*** DATA RECORDS Section Begins ***
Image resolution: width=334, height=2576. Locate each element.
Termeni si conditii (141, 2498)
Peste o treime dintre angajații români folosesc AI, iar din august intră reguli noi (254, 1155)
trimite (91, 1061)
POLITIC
*** DATA RECORDS Section Ends ***
» **EXERCISE GOAL**
Write out, exactly as they appear, the lines from the one containing "Termeni si conditii (141, 2498)" through the last line of the records above, both included, and nothing more.

» **EXERCISE RESPONSE**
Termeni si conditii (141, 2498)
Peste o treime dintre angajații români folosesc AI, iar din august intră reguli noi (254, 1155)
trimite (91, 1061)
POLITIC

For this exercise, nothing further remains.